Lunch with Le baiser du silure [The Kiss of the Catfish]
Interview with June Balthazard, director of Le baiser du silure [The Kiss of the Catfish]
How do you happen to know about this type of fish, the silurid? Is the actor who plays the main character a fisherman in real life?
I learned of the existence of this fish when I was shooting an previous film in the countryside of the Haut-Saôn department where I quite by chance witnessed a debate between pro-silurid and anti-silurid factions. They were discussing a simple fish, so this heated debate seemed surrealist. But since the species can reach sizes larger than a human, some fisherman are deeply fascinated by it, for example the actor, the fisherman Tanguy Demule, who is exactly the same in real life as he appears in the film. In the hopes of catching what seems like an imaginary animal, he’s capable of going it alone in the country for long periods, even against a strong wind, snow or freezing temperatures. But this species that hails from the Danube is often the object of mistrust, even violence. It is considered potentially harmful and invasive. In the film, the animal becomes a metaphor for the stranger that solidifies fantasies and fears of the human being. So the ancestral history of our relationship to alterity is reflected in this pariah of the rivers.
How did you work on the relation to fishing and to the movements of the fishing rod?
The relationship to the body is evident in the practice. Gestures are very precise and choreographic, which interested me, all the more since I think the question of the body is central to cinema. To begin with, it is highly present beyond fishing movements because this film is about a crossing – a fisherman who sets of to find a mysterious fish. His body will be bruised and scraped by the harsh, poignant nature of the waste heaps of the North of France. Next, I worked on fishing gestures in a documentary way to make them as correct as possible. Those actions fascinated me. They’re both extremely virile and delicate. Le baiser du silure, which became the film’s title, is a good example of that. That’s the name that fisherman give to the action of catching the fish. They put their hands in the silurid’s mouth and bring it close to their faces in order to get it out of the water, which explains why it’s called a kiss. It’s an ambivalent gesture somewhere between an embrace and a gesture of domination.
How did you work out the lighting and why were you interested in the effect of half-light?
The color grading was quite important: our goal was to create a dawn that stretches throughout the whole film. The intermediate, transitory light creates a strange atmosphere that is reinforced by the use of virtual images.

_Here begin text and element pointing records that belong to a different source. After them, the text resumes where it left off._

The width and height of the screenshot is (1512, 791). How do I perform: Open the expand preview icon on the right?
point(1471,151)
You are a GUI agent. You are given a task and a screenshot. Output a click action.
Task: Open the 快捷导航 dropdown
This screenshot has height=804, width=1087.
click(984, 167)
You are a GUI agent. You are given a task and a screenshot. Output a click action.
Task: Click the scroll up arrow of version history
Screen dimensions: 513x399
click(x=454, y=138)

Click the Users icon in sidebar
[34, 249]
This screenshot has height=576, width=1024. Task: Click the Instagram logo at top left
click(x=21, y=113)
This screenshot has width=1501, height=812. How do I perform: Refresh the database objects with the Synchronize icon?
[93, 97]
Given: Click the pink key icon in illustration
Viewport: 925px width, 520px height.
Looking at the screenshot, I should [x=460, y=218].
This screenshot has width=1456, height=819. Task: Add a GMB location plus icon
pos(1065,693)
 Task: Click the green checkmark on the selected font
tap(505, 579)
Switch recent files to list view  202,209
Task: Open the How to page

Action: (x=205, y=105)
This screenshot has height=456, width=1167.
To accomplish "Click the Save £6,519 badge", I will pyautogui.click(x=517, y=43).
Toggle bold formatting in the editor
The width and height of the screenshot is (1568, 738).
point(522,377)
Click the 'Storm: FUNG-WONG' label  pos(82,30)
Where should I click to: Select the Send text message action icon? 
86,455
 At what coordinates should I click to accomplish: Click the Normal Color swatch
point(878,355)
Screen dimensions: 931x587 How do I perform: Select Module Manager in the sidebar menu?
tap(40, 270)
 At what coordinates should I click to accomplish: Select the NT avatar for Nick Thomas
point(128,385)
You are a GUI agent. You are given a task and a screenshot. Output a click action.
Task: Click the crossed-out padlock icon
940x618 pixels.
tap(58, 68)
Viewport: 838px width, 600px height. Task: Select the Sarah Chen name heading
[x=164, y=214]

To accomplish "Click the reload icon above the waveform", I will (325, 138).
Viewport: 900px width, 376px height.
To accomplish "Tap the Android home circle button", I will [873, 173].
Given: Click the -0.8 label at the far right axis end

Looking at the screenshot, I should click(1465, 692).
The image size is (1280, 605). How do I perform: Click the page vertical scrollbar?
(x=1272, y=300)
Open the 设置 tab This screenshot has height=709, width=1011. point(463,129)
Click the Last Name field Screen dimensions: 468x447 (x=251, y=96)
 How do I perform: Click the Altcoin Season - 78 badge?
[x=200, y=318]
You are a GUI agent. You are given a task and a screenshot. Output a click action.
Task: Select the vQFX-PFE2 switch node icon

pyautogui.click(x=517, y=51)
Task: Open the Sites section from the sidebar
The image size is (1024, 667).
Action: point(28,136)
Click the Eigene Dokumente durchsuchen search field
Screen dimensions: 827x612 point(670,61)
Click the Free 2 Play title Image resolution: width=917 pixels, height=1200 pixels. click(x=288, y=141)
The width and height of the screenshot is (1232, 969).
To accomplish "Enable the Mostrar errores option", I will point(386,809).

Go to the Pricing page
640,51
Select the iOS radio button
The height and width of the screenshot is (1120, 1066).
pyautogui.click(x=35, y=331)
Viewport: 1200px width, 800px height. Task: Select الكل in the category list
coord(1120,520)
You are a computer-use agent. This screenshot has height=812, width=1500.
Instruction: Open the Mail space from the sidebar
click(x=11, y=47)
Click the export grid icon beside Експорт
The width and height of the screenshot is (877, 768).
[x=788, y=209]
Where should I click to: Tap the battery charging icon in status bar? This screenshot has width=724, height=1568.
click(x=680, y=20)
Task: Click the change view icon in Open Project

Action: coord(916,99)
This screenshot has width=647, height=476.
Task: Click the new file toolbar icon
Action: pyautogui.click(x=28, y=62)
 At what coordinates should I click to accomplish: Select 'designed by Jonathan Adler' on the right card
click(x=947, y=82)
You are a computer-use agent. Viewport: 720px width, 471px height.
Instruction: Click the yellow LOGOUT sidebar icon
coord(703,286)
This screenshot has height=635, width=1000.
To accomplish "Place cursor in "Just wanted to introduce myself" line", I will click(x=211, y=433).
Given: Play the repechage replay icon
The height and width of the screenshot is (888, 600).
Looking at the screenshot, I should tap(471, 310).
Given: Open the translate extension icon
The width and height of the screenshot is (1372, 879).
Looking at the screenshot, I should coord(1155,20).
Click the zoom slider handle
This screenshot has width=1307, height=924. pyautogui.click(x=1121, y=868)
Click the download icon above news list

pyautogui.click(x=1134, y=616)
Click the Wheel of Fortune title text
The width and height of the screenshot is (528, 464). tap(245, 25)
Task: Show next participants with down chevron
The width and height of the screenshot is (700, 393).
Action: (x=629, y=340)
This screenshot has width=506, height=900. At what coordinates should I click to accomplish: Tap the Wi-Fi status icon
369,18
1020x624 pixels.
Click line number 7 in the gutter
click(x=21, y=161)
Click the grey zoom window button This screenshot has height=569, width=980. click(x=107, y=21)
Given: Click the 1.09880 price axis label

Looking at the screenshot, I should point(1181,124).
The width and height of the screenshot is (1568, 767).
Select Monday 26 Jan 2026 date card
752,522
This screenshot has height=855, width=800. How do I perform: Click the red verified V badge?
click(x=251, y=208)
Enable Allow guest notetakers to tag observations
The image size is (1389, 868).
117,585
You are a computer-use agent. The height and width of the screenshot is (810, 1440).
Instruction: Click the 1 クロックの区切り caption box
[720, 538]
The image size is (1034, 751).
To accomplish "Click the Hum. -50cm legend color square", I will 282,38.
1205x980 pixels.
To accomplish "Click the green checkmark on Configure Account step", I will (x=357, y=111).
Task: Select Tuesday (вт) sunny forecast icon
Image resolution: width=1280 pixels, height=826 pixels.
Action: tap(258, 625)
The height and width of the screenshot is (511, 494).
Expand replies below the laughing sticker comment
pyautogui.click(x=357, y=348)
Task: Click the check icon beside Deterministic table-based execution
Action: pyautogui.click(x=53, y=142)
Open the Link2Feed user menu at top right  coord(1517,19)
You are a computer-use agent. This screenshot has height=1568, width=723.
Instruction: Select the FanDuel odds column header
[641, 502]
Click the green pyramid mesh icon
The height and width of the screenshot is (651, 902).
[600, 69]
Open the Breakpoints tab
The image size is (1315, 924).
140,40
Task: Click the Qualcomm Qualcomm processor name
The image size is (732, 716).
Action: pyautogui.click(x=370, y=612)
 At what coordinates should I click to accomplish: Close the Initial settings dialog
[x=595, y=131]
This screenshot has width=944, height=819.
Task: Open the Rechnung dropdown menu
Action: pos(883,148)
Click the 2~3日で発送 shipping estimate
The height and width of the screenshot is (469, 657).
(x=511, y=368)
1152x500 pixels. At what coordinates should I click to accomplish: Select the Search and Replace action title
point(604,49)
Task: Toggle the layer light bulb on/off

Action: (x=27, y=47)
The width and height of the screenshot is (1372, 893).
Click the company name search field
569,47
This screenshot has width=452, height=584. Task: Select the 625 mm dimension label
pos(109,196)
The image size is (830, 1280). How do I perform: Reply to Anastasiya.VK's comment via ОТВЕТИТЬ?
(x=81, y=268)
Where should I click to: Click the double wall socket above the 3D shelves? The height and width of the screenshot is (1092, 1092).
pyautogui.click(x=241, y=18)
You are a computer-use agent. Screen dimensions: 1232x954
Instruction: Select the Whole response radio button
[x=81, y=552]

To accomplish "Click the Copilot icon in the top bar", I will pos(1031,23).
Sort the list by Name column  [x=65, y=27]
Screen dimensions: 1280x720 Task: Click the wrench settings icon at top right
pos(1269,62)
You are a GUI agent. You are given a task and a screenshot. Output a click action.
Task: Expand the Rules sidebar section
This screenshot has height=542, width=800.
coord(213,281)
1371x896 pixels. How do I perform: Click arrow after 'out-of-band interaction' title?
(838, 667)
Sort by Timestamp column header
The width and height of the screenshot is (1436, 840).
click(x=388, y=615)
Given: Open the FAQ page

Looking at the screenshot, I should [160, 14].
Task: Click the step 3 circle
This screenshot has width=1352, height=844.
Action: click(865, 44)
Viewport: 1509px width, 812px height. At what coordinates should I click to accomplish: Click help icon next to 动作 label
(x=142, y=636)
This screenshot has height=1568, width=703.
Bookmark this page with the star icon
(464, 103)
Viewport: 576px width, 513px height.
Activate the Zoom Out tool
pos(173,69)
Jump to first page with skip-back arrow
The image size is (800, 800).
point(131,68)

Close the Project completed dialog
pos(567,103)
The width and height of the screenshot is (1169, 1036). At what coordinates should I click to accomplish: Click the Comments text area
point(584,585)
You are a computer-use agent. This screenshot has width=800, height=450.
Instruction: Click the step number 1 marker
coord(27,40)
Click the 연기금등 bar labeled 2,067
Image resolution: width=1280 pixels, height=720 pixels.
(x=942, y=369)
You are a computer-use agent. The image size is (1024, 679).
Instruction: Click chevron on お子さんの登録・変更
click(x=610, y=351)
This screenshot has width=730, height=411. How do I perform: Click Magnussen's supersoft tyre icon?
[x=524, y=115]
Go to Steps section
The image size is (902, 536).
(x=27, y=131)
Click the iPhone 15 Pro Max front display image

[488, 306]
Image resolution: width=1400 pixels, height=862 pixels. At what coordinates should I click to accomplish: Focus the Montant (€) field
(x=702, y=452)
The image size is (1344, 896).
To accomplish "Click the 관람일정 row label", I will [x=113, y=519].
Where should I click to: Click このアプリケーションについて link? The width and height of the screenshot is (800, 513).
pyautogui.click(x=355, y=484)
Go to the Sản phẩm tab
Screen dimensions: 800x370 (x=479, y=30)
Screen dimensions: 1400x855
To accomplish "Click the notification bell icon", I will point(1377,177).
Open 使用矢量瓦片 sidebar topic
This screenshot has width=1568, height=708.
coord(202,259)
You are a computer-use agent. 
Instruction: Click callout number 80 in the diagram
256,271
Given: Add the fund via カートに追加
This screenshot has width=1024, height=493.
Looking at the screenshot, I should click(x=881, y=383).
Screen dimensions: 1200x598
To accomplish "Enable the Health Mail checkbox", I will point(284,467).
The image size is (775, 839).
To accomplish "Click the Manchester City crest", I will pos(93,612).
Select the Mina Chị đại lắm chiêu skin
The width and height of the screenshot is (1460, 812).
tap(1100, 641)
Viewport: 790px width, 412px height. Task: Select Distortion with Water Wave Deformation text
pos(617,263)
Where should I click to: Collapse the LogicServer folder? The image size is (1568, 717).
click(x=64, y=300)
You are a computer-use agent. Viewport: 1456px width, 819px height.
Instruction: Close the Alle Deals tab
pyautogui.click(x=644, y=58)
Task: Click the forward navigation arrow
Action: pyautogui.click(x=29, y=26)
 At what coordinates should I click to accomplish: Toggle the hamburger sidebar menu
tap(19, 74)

I wanted to play with the connection between “stranger” and “strangeness”. During scouting, I discovered that the waste heaps could spontaneously combust. The big black mountains begin to smoke, and that inspired the event just on the border of the fantastical that blocks the fisherman’s progress. The digital rain shower of ashes is not solely a dramatic device that heightens the troubling atmosphere. It is a material element with poetic force. In the film, the event is caused by the silurid’s sadness and makes the fish’s meeting with the fisherman a magical moment. Generally speaking, I like augmenting the documentary element with less standard forms of reality that do not betray it but rather shed light onto it and transform it. I work with the idea of magic realism.
What about the scientist interviewed in the film? Who is he, or if he’s a fictional character, who does he represent?
All of the voices, the fisherman, the scientist and the female poet, are authentic. At the same time, they are figures, since our idea was to work on archetypes in the sense of grand schemes, sort of like a fable where each character highlights the theme in a different way. The scientist’s voice is that of the ecologist Florent Lamiot with whom we had passionate discussions. That allowed me to have both a scientific and poetic point of view and ask the question: does the notion of strangeness have meaning in the animal kingdom? We devoted one series of images to the voice, a program tracking the movements of silurids. Obviously the program doesn’t exist in scientific research, so a graphic designer helped us come up with a visual representation. The program is an exaggeration. It’s actually easier to imagine this sort of technology being used for example in a spy film to track people, which resonated with the parallel we wanted with the stranger.
How interested are you in the topic of the Environment and exchanges among species?
It’s not ecology per se that’s the direct impetus for the project. I wanted to talk about Man’s relationship to his environment and how we project things onto nature. The film begins like a mock course in natural history, carried by the scientist’s voice, and ends up in more philosophical terrain. The silurid, a fish seen as a prehistoric monster, becomes a mirror, a double for Man. Just like him, it is a large predator and has strongly expansionist tendencies. Some fisherman refuse it in fact, because it’s a competitor. This unflattering comparison pushes us to reflect on our own behavior. To my mind, that was an original way of discussing the ecological problem.
Have you discovered any advantages that the short film form provides?
I think the film is the correct length and for me that’s the most important thing. I like short films when they’re not a calling card for an eventual feature film. Some films can only exist as shorts that don’t give the impression of being teasers, but dense, complete works. It’s a very open form that allows you to experiment with things that wouldn’t work in longer formats. You can see that when feature film makers continue to make shorts simply because they like the format.
Le baiser du silure was shown in National Competition.